Warum steigende Temperaturen die besten Deals bringen
Sommer, Sonne, Schnäppchen – warum die heiße Jahreszeit ideal zum Flippen ist
Seit den Pfingstferien steigen die Temperaturen in sommerliche Höhen. Sofort schießen einem Strand, Meer, Pool oder der Wunsch nach einem kühlen Keller in den Kopf. Das gilt für Käufer, Verkäufer und Makler gleichermaßen. Am Ende des Tages sind wir alle Menschen.
Soweit nichts Neues – doch genau in dieser Zeit gibt es die besten Deals.
Warum Eigentümer und Makler im Sommer schneller abschließen wollen
Viele Eigentümer wollen ihre Deals vor dem Urlaub abschließen, um dann wirklich abschalten zu können. Das Gleiche gilt für Makler: Auch sie wollen lieber mit weniger offenen Projekten in den Urlaub gehen als mit mehr. Du kennst das bestimmt – größere Projekte will man einfach abgeschlossen haben, bevor man verreist.
Hinzu kommt: Viele Flipper sind in den Sommermonaten weniger aktiv und greifen erst wieder ab September richtig an. Das ist ein Punkt, den ich überhaupt nicht nachvollziehen kann.
Fix & Flip funktioniert auch im Sommer – mit ca. 5 Stunden pro Woche
Selbst wenn du deine Fix-&-Flip-Projekte aktiv begleitest, brauchst du dafür nur rund 5 Stunden Aufwand pro Woche. Du renovierst die Immobilien schließlich nicht selbst. Das bedeutet: Du kannst trotzdem in den Urlaub, ans Wasser oder in den Biergarten.
Erst vor Kurzem war ich in Spanien im Urlaub, während meine Projekte in Deutschland ganz normal weitergelaufen sind. Und meine Partner-Flipper machen es genauso. Sie nutzen die paar Stunden auch im Sommer und können trotzdem mit Freunden in den Biergarten oder mit ihren Kindern ins Schwimmbad.

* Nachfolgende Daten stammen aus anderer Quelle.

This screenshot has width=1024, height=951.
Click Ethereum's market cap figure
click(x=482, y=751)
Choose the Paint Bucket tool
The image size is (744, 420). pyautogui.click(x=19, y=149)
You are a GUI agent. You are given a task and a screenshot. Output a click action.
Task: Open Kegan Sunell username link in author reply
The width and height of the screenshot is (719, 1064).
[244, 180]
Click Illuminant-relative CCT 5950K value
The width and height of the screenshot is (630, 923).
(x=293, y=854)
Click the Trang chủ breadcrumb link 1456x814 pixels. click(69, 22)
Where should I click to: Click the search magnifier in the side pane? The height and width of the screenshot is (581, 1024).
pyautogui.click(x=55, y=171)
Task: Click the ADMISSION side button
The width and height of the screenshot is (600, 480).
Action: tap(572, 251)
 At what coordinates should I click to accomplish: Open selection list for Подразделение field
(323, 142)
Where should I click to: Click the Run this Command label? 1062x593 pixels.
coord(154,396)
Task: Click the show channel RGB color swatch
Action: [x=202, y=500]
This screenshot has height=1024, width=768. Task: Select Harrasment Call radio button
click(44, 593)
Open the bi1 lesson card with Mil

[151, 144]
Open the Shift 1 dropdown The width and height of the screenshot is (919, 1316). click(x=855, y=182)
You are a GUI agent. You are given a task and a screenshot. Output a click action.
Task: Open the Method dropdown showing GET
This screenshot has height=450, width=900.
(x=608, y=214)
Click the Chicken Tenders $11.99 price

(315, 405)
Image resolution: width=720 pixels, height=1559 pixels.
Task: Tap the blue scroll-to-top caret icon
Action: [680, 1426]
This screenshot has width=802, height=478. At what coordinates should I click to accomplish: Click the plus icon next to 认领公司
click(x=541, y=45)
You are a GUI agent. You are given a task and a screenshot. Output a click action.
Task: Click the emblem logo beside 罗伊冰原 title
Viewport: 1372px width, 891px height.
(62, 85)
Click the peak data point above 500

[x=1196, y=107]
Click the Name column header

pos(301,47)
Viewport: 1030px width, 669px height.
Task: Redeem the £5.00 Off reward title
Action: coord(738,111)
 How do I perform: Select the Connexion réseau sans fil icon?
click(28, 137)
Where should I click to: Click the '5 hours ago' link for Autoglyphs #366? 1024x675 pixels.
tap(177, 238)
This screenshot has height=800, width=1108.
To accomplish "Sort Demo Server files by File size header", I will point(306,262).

Alles eine Frage der richtigen Strukturen.
Fazit
Wenn du noch in diesem Jahr mit dem Flippen starten möchtest, ist jetzt der richtige Zeitpunkt. Nutze die ruhige Sommerphase aktiv – während andere pausieren, kannst du dir die besten Deals sichern. Der Markt schläft nicht, nur weil die Temperaturen steigen.